La COP30, que se celebrará en 2025 en Belém do Pará, Brasil, no solo enfrentará una crisis climática. También deberá responder a otra menos visible, pero igual destructiva: la crisis informativa. En plena emergencia ambiental, los medios y plataformas digitales están contaminando el debate público con desinformación, propaganda verde y relatos patrocinados por los mismos intereses que agravan el colapso ecológico.
La desinformación climática ya no es un accidente: es una estrategia. Se financia, se diseña y se distribuye con precisión. Corporaciones de energía fósil, grupos políticos y hasta gobiernos recurren a campañas digitales para sembrar dudas sobre la ciencia o para limpiar su imagen con discursos de sostenibilidad vacíos. La manipulación informativa se ha convertido en una herramienta de poder económico y geopolítico.
En un mundo donde el calentamiento global avanza más rápido que las políticas que intentan frenarlo, la desinformación es un obstáculo tan grave como las emisiones. Al distorsionar los hechos, frena la acción colectiva, divide a las comunidades y neutraliza la indignación pública. Peor aún: convierte la urgencia en indiferencia.
El ecosistema mediático, debilitado por la precarización laboral y la concentración de propiedad, es especialmente vulnerable. Muchos medios sobreviven gracias a patrocinios de empresas vinculadas a la explotación de hidrocarburos, la deforestación o la minería. Ese financiamiento condiciona el enfoque de las coberturas y silencia a quienes denuncian los abusos. En la práctica, los medios reproducen una narrativa que presenta la crisis ambiental como un problema técnico, no como un colapso estructural del modelo económico.

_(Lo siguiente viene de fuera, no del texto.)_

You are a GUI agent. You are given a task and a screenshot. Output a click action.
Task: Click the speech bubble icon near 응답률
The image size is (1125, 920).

El greenwashing ya no se limita a campañas de marketing. Se ha infiltrado en los titulares, en los foros de discusión y en las propias coberturas de la COP. Bajo el disfraz de objetividad, los medios repiten sin cuestionar los discursos de “transición verde” de gobiernos y corporaciones. Pero detrás de esas promesas de carbono cero y desarrollo sostenible se esconden proyectos extractivos, desplazamientos y violaciones a los derechos de pueblos indígenas.

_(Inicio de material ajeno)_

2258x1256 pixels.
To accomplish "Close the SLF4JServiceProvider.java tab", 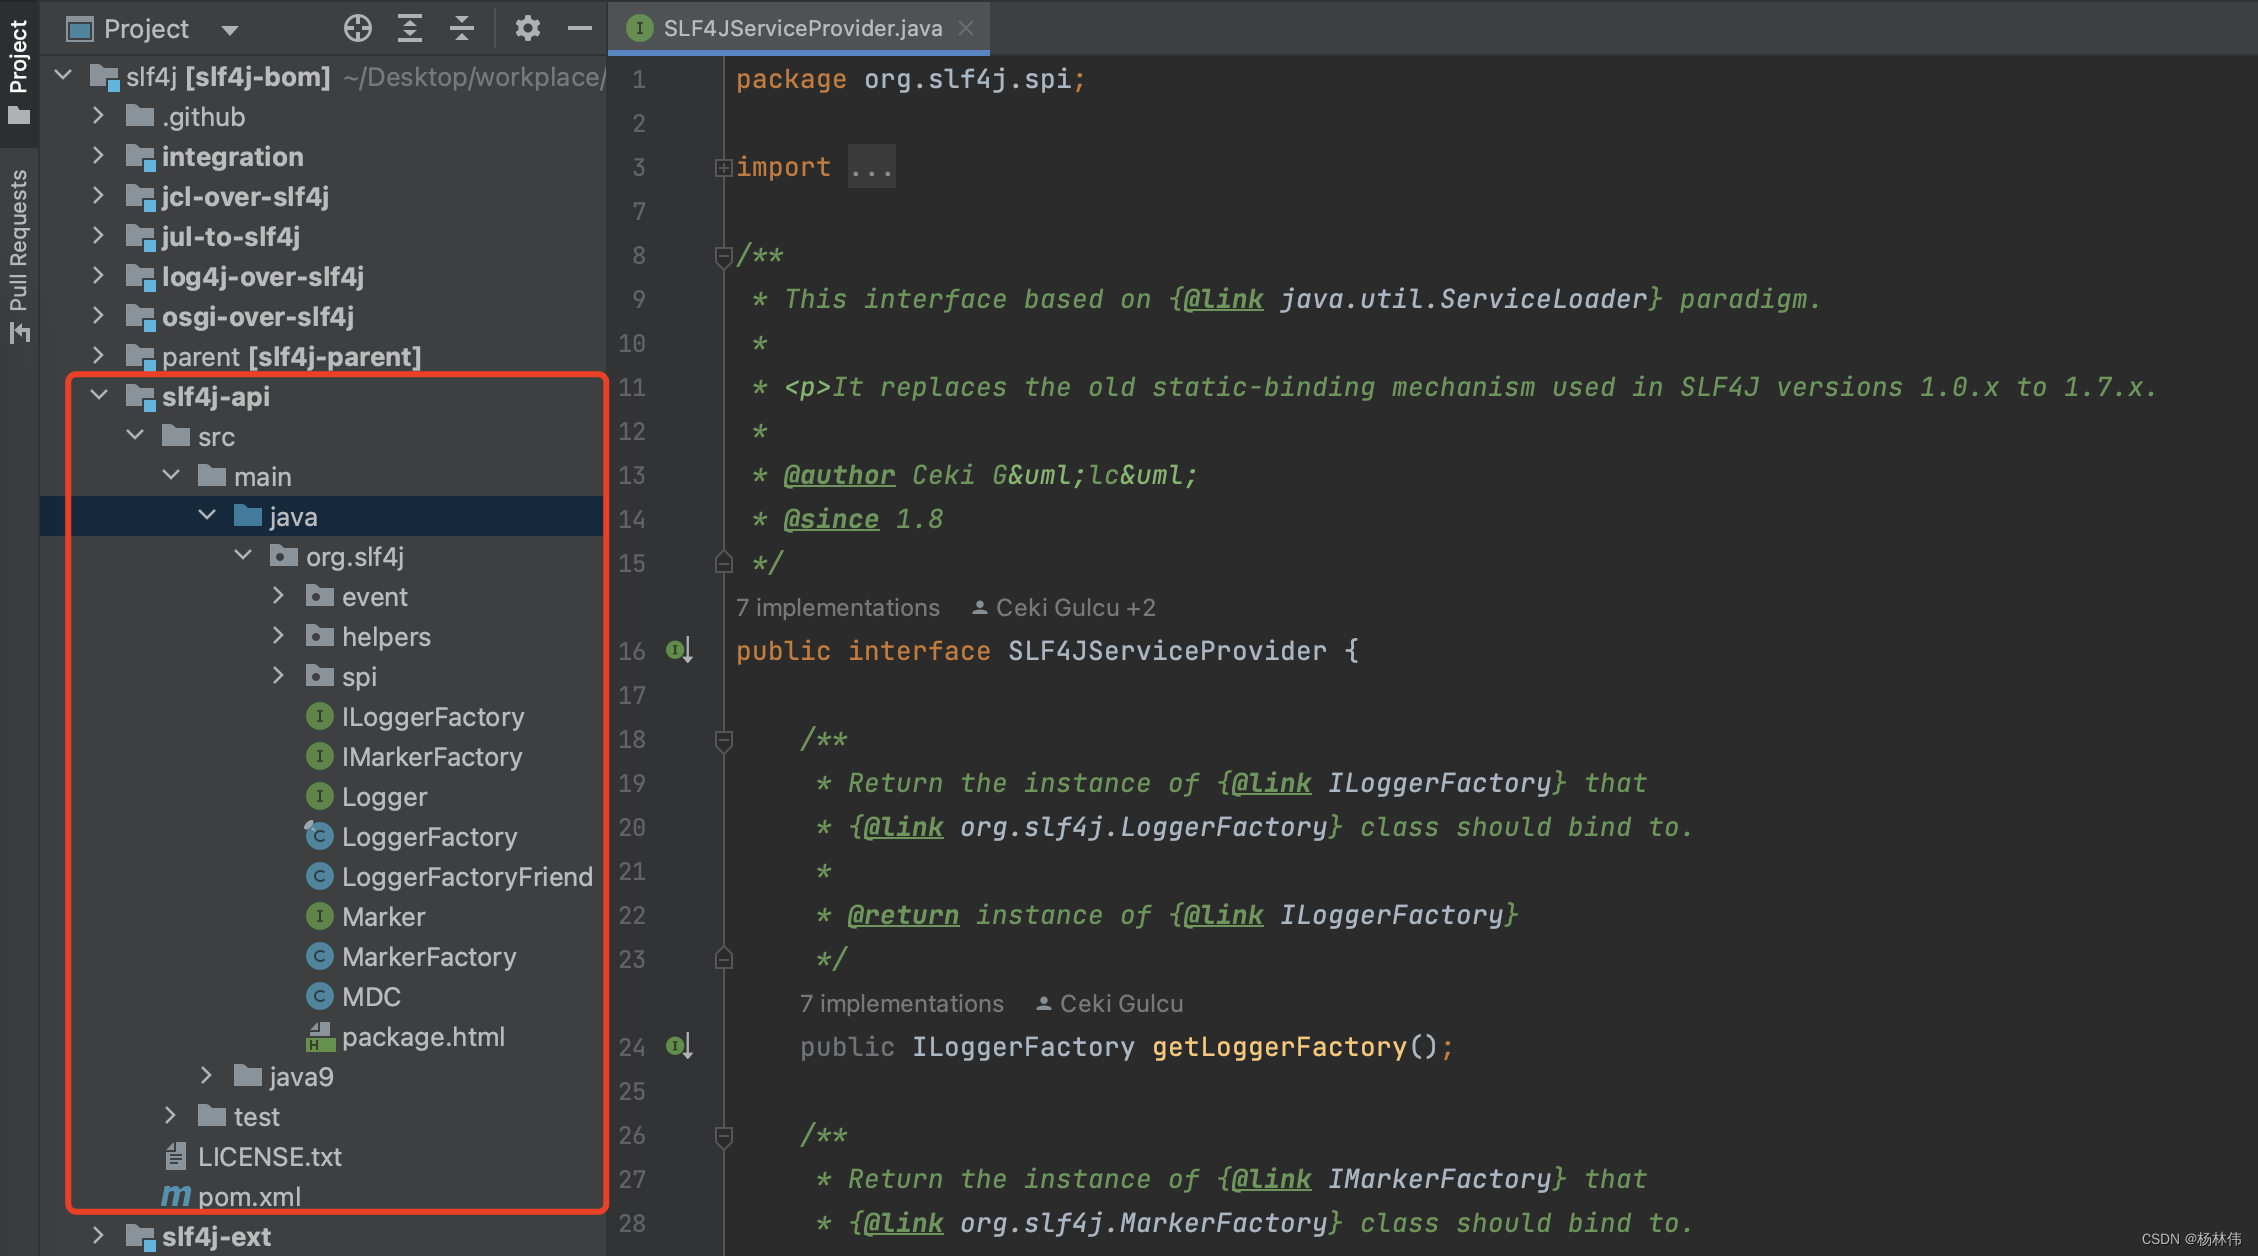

La censura ambiental ya no opera con silencios, sino con exceso de ruido. Noticias falsas, estadísticas descontextualizadas y reportajes patrocinados crean un paisaje informativo saturado donde la verdad pierde peso. Desinformar también contamina: degrada la capacidad social para actuar, anestesia el debate y perpetúa la injusticia ambiental.

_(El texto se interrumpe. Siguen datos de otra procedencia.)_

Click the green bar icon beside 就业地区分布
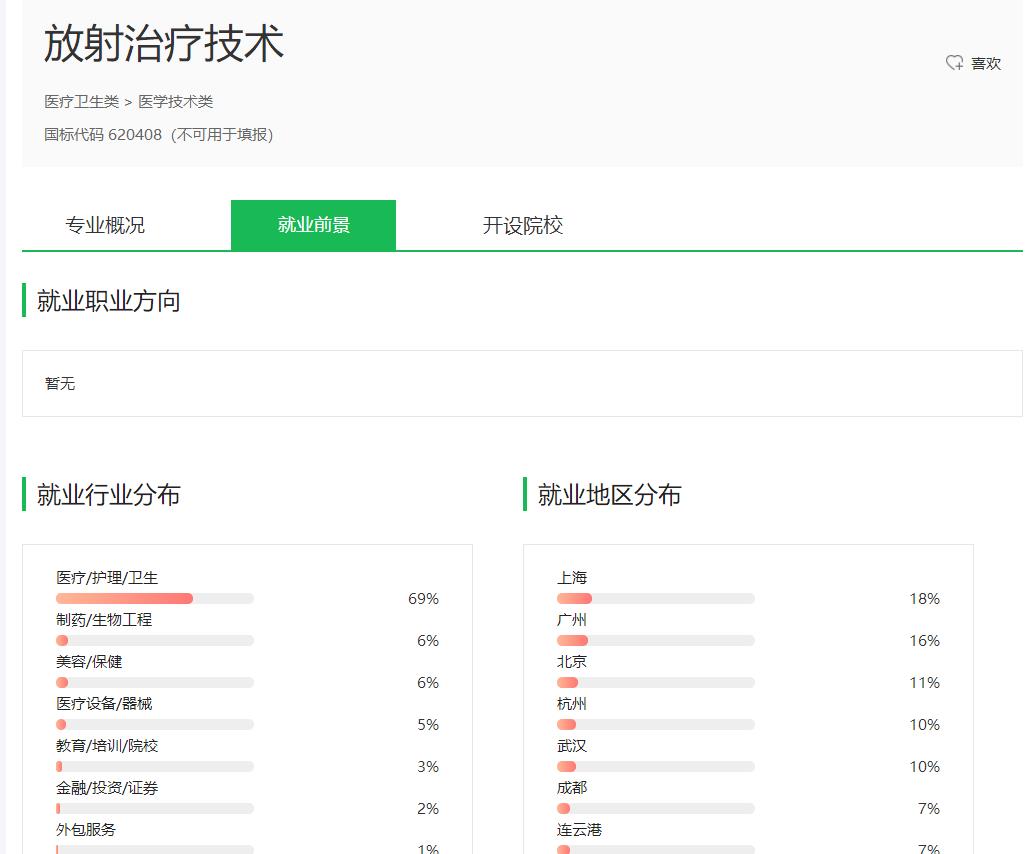The width and height of the screenshot is (1033, 854). [524, 495]
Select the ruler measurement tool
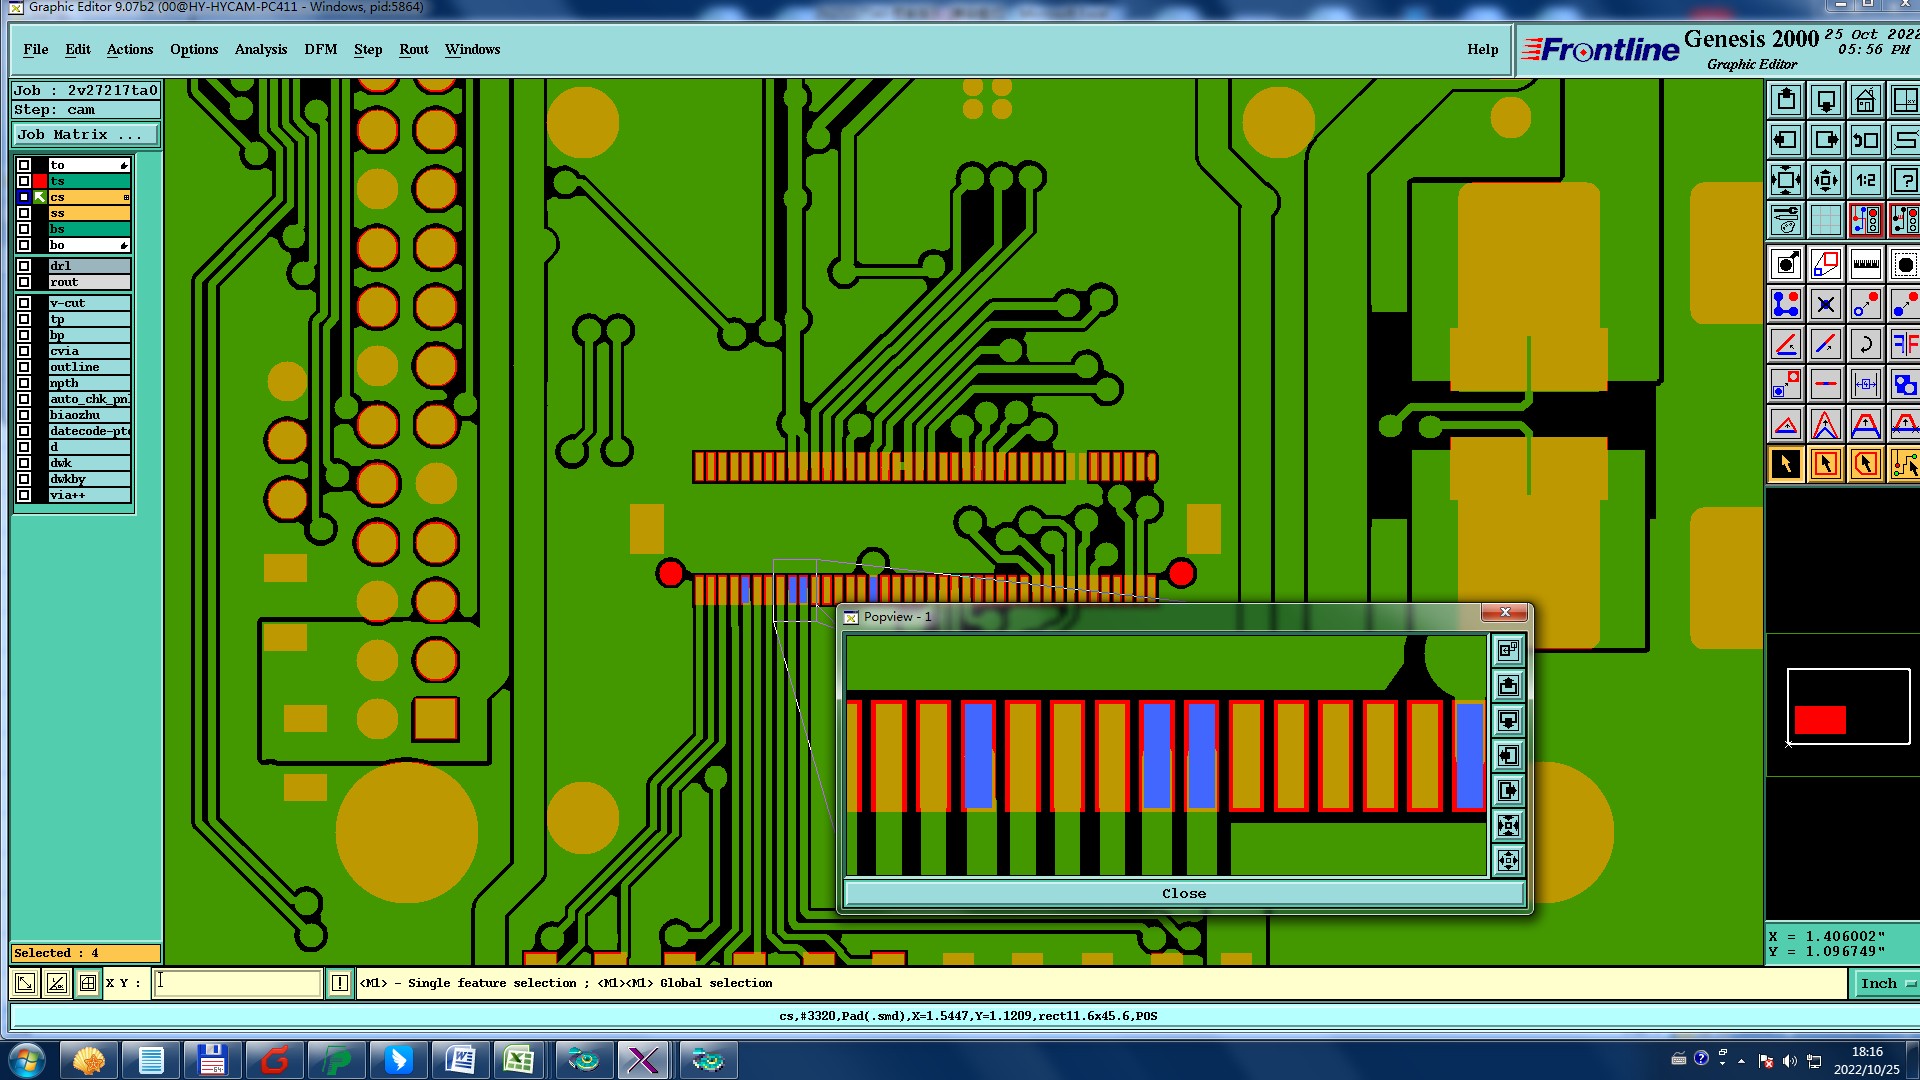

Frente a esa distorsión sistémica, el periodismo ético debe asumir una postura de resistencia. Informar no basta; hay que desmantelar las narrativas del poder. La cobertura de la COP30 no puede limitarse a reproducir comunicados oficiales ni a medir emisiones en abstracto. Debe revelar las conexiones entre políticas climáticas, desigualdad y extractivismo.
El periodismo ambiental crítico no es un lujo académico: es un acto de defensa pública. Exigir transparencia en el financiamiento mediático, verificar la información y amplificar las voces de las comunidades afectadas son formas de reparación y justicia. La ética periodística, en este contexto, no se define por la neutralidad, sino por la responsabilidad.
Belém do Pará, sede de la próxima COP, será el epicentro de esa disputa entre verdad y propaganda. En la región amazónica —donde la deforestación avanza y los asesinatos de defensores ambientales se multiplican— la información puede salvar vidas o encubrir crímenes. El papel de los medios será decisivo: o se convierten en herramientas de justicia ambiental, o seguirán siendo engranajes de la maquinaria de desinformación.
La COP30 pondrá a prueba no solo los compromisos climáticos de los Estados, sino también la integridad de la prensa global. En tiempos de colapso, informar con verdad es un acto de reparación. En tiempos de manipulación, es un acto de rebeldía.